*** Source ***
These trading activities are subject to a risk management policy which limits the level of trading loss to a maximum of 25 percent of the budgeted annual operating income of Atmos Energy Holdings. Compliance with this risk management policy is monitored on a daily basis. In addition, the risk management policy limits Woodward Marketing's Gas Daily Daily and NYMEX positions with price risk, including inventory, (open positions) to a total volume of 5.0 Bcf. We manage our business to maintain no open positions. However, at times, limited net open positions related to our physical storage may occur on a short term basis. Woodward Marketing's open trading positions are monitored daily but are not required to be closed if they remain within the limits set by the bank loan agreement.

Those futures contracts that are designated as fair value hedges in accordance with SFAS 133 are recorded at fair value on the balance sheet with an offsetting adjustment to the underlying item being hedged. Those financial contracts that are not designated as hedges are recorded on the balance sheet at fair value with current period changes in these contracts recorded as net gains or losses in our natural gas marketing revenue on the consolidated statement of income. Generally, any price risk related to fixed price forward contracts that are marked to market through earnings is mitigated by offsetting futures contracts that are also marked to market through earnings. Any mark-to-market gains or losses on affiliate contracts are eliminated in consolidation.

Changes in the valuation of assets and liabilities arising from risk management activities primarily result from changes in the valuation of the portfolio of contracts, maturity and settlement of contracts and newly originated transactions. Market prices and models used to value these transactions reflect our best estimate considering various factors including closing exchange and over-the-counter quotations, time value and volatility factors underlying the contracts. Values are adjusted to reflect the potential impact of an orderly

57

ATMOS ENERGY CORPORATION

NOTES TO CONSOLIDATED FINANCIAL STATEMENTS -- (CONTINUED)

liquidation of our positions over a reasonable period of time under present market conditions. Changes in market prices directly affect our estimate of the fair value of these transactions.

PENSION AND OTHER POSTRETIREMENT PLANS

Pension and other postretirement plan expenses and liabilities are determined on an actuarial basis and are affected by the market value of plan assets, estimates of the expected return on plan assets and assumed discount rates and demographical data. Actual changes in the fair market value of plan assets and differences between the actual return on plan assets and the expected return on plan assets could have a material effect on the amount of pension expense ultimately recognized. The assumed return on plan assets is based on management's expectation of the long-term return on the portfolio of plan assets. The discount rate used to compute the present value of plan liabilities generally is based on rates of high grade corporate bonds with maturities similar to the average period over which benefits will be paid.
*** Supplied material ***
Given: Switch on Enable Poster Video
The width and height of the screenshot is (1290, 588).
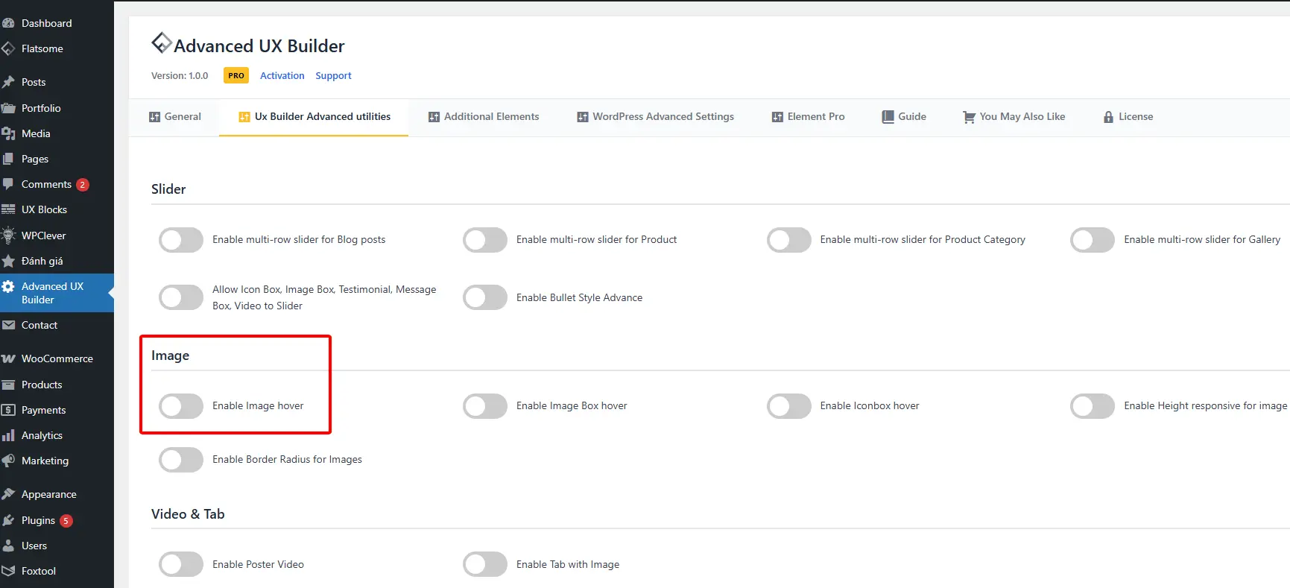Looking at the screenshot, I should 181,564.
***
Parts of the exercise
a: Please retype the Atmos Energy financial notes word for word, beginning at the words "NOTES TO CONSOLIDATED" and stopping after "of these transactions.".
b: According to the Atmos Energy financial notes, what total volume are Woodward Marketing's open positions limited to?
c: Write what comes next in the Atmos Energy financial notes, picking up after their final sentence on pension and other postretirement plans.

Expected answers
a:
NOTES TO CONSOLIDATED FINANCIAL STATEMENTS -- (CONTINUED)

liquidation of our positions over a reasonable period of time under present market conditions. Changes in market prices directly affect our estimate of the fair value of these transactions.

b: 5.0 Bcf

c:
INCOME TAXES

Income taxes are provided based on the liability method, which results in income tax assets and liabilities arising from temporary differences. Temporary differences are differences between the tax bases of assets and liabilities and their reported amounts in the financial statements that will result in taxable or deductible amounts in future years. The liability method requires the effect of tax rate changes on current and accumulated deferred income taxes to be reflected in the period in which the rate change was enacted. The liability method also requires that deferred tax assets be reduced by a valuation allowance unless it is more likely than not that the assets will be realized.

STOCK-BASED COMPENSATION PLANS

We have two stock-based compensation plans that provide for the granting of incentive stock options, non-qualified stock options, stock appreciation rights, bonus stock, restricted stock and performance-based stock to officers, key employees and non-employee directors: the 1998 Long-Term Incentive Plan and the Long-Term Stock Plan for the Mid-States Division. The objectives of these plans include attracting and retaining the best personnel, providing for additional performance incentives and promoting our success by providing employees with the opportunity to acquire common stock. These plans are more fully described in Note 8. As permitted by SFAS 123, Accounting for Stock-Based Compensation we account for these plans under the intrinsic value method described in Accounting Principles Board (APB) Opinion 25, Accounting for Stock Issued to Employees. Under this method, no compensation cost for stock options is recognized for stock option awards granted at or above fair market value.

Awards of restricted stock are generally valued at the market price of the Company's common stock on the date of grant. The unearned compensation is amortized to operation and maintenance expense over the vesting period of the restricted stock.

58

 
ATMOS ENERGY CORPORATION

NOTES TO CONSOLIDATED FINANCIAL STATEMENTS -- (CONTINUED)

Had compensation expense for our stock options been recognized based on the fair value on the grant date under the methodology prescribed by SFAS 123, our net income and earnings per share for the years ended September 30, 2003, 2002 and 2001 would have been impacted as shown in the following table:

                                                                    YEAR ENDED SEPTEMBER 30
                                                            ---------------------------------------
                                                               2003          2002          2001
                                                            -----------   -----------   -----------
                                                             (IN THOUSANDS, EXCEPT PER SHARE DATA)
Net income -- as reported.................................    $71,688       $59,656       $56,090
Restricted stock compensation expense included in income,
  net of tax..............................................        370           487           708
Total stock-based employee compensation expense determined
  under fair value based method for all awards, net of
  taxes...................................................     (1,362)         (974)       (1,095)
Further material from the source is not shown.